She passed all the GED tests except math. Downcast and nervous, she related a sad tale of multiple GED writes, up-grading courses and private tutors, as well as several popular math texts. None of it seemed to work. "So now I'm here," she said. Adding, "I don't know my times tables."
I didn't know what to say, so I asked, "Do you know 3 times 5?"
"Yes! Do you know 6 times 7?"
"Um... yes. What parts of your times don't you know?"
"Well, my eights, for example."
"Do you know 8 times 5?"
"What about 5 times 8?"
"Yep. What about 6 times 8?"
*thinks for a second* "Forty-eight?"
"Yep. Was there something else you didn't know?"
She laughed then, and appeared relieved. I was still a little puzzled.
"Well," I said, "I don't want to sound flippant, but I think you can learn math. I mean, in some ways it's much easier than learning grammar or social studies."
"Oh, yes. All you need is information. Once you know how to change a fraction to a percent, it always works the same way. Spelling isn't like that - it has all kinds of exceptions. There aren't many exceptions in math."
"Really?" She repeated. "Because, all my other teachers said math was the hardest."
Idiots. Of course she thought math was hard. Wonder if they told her anything useful...
Later, we're doing geometry - puzzling out angles (which, after all, is only adding and subtracting). I notice that when she subtracts, say, 165 from 180, she gets 115. When she subtracts 120 from 180 she gets 160. Every time I point this out, she sees it and corrects, but the error keeps popping up.
Finally, I point out that she can use adding to double check her subtraction.
"What? What do you mean?"
"Look," I say, demonstrating. "Suppose I put down 8 minus 6 and I get 2. Now, if I add 2 back on to the 6, I should end up with 8."

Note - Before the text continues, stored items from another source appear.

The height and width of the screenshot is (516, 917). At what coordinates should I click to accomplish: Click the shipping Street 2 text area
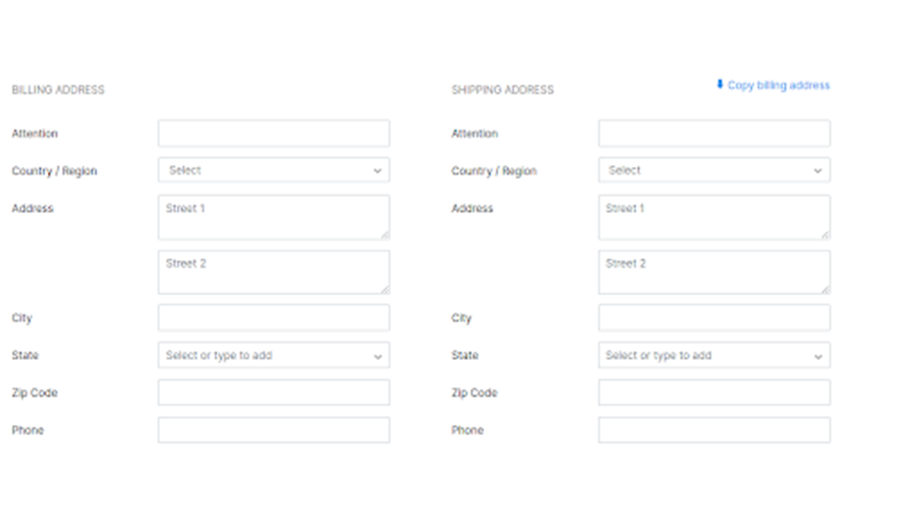[x=714, y=272]
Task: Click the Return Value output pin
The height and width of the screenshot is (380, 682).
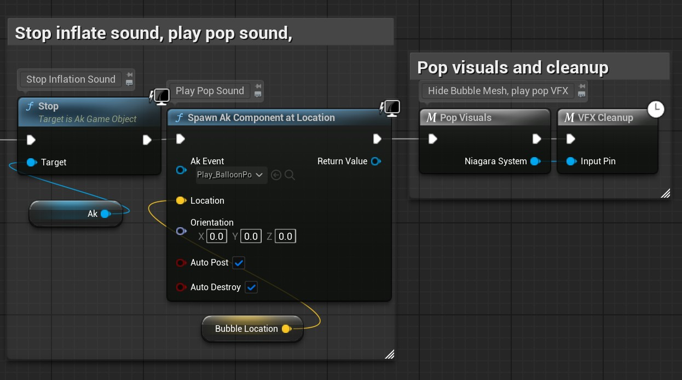Action: 375,161
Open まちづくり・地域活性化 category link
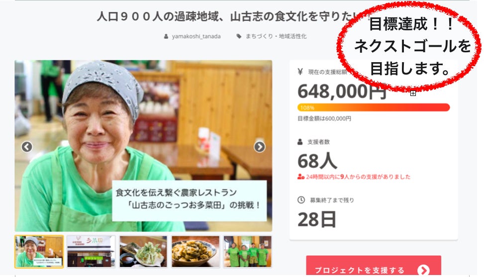Viewport: 484px width, 277px height. coord(276,36)
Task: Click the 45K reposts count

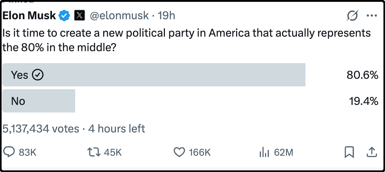Action: (x=113, y=153)
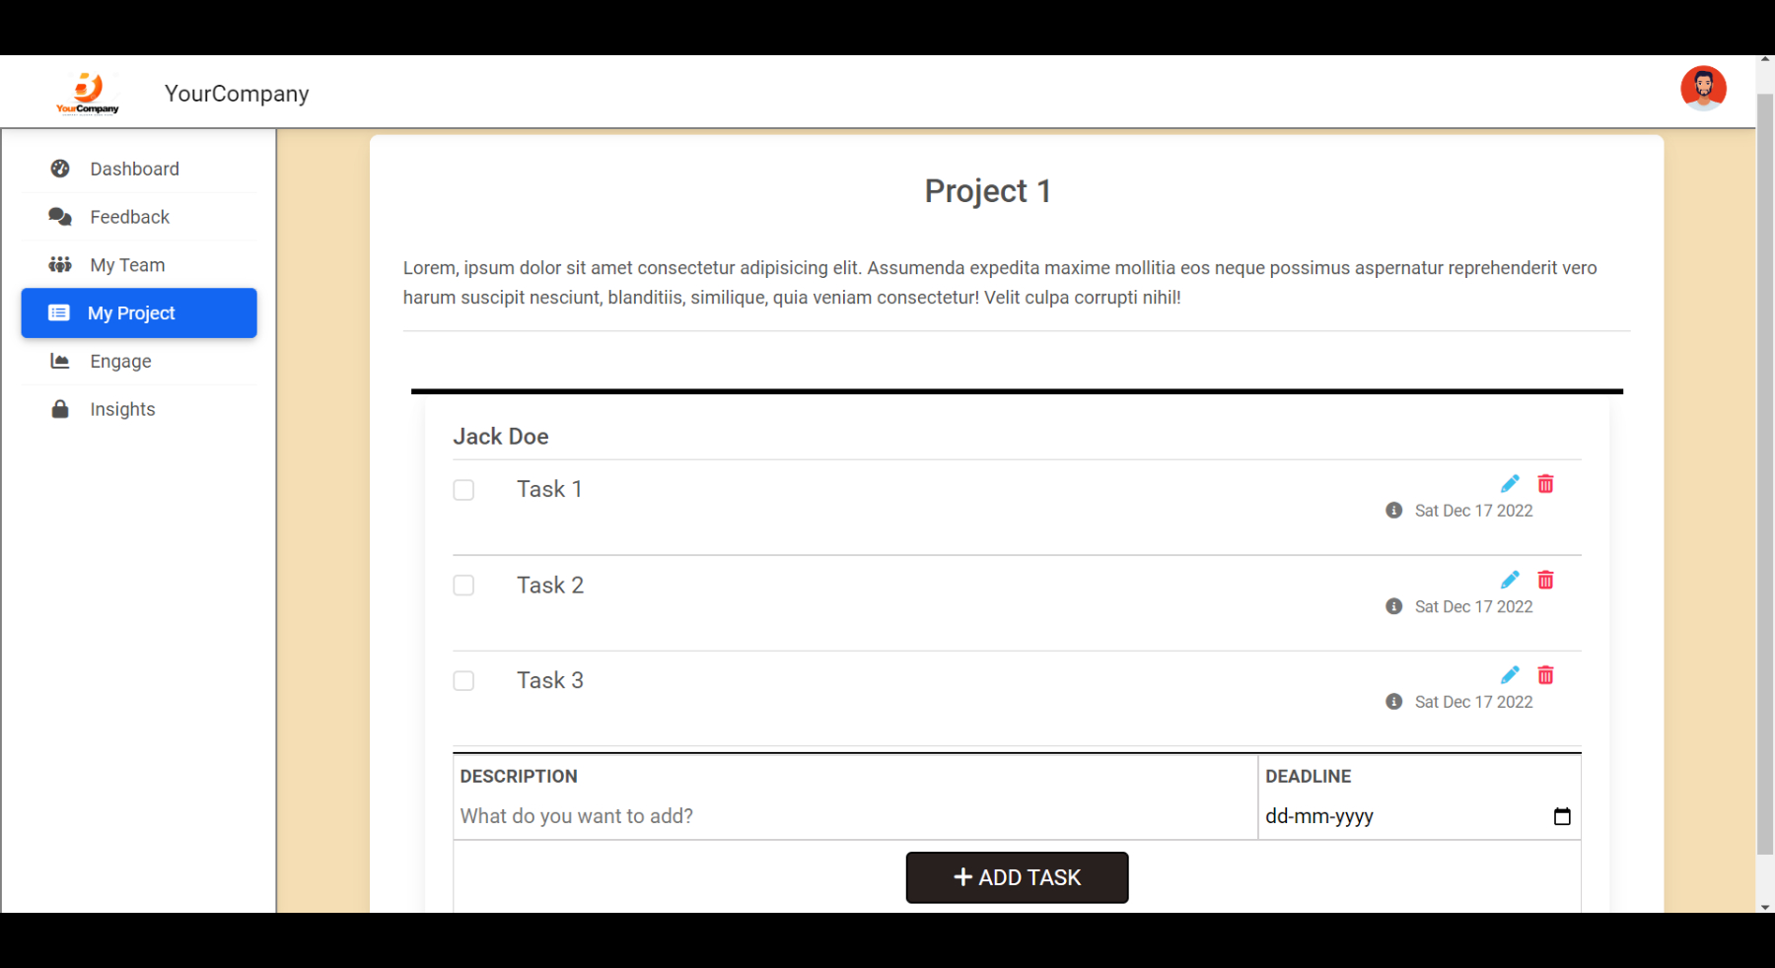Image resolution: width=1775 pixels, height=968 pixels.
Task: Open the deadline calendar picker icon
Action: [1562, 816]
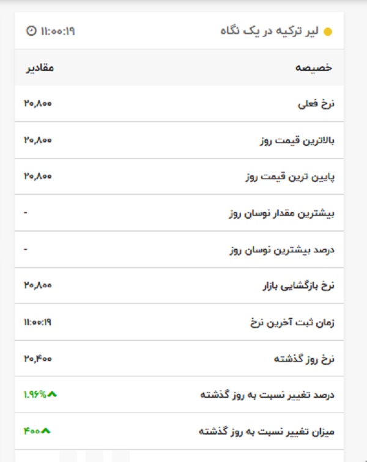Image resolution: width=367 pixels, height=462 pixels.
Task: Click the "مقادیر" column header
Action: point(40,67)
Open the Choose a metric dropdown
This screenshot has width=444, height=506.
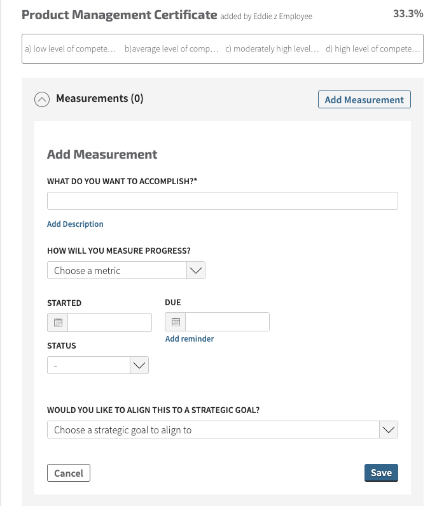point(126,270)
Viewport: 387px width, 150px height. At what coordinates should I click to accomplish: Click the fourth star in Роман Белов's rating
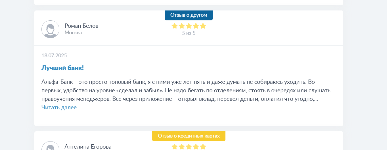(x=196, y=26)
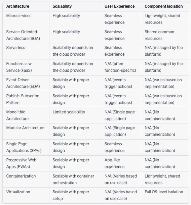The image size is (191, 205).
Task: Select the User Experience column header
Action: pyautogui.click(x=119, y=6)
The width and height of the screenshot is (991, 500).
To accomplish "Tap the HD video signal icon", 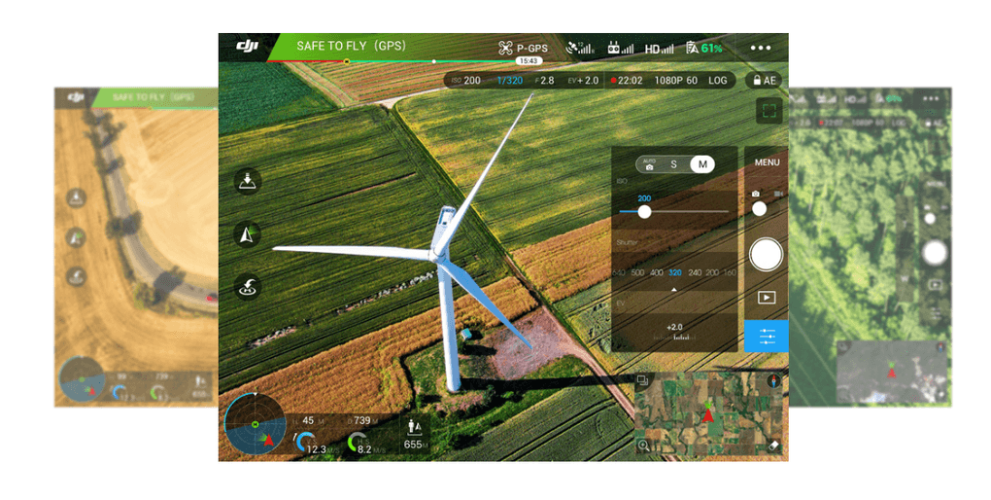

"What? I never knew that! Does that happen every time?"
"Yep. If it doesn't add up, you've made a mistake."
"Wow. That's easy."
"So, if you have 180 and you subtract 150 and you get 130..."
"...then, I see right away that 130 and 150 is going to be too big! It's so easy."
Yes it is.
Unless, of course, your teachers are busy telling you how hard it all is.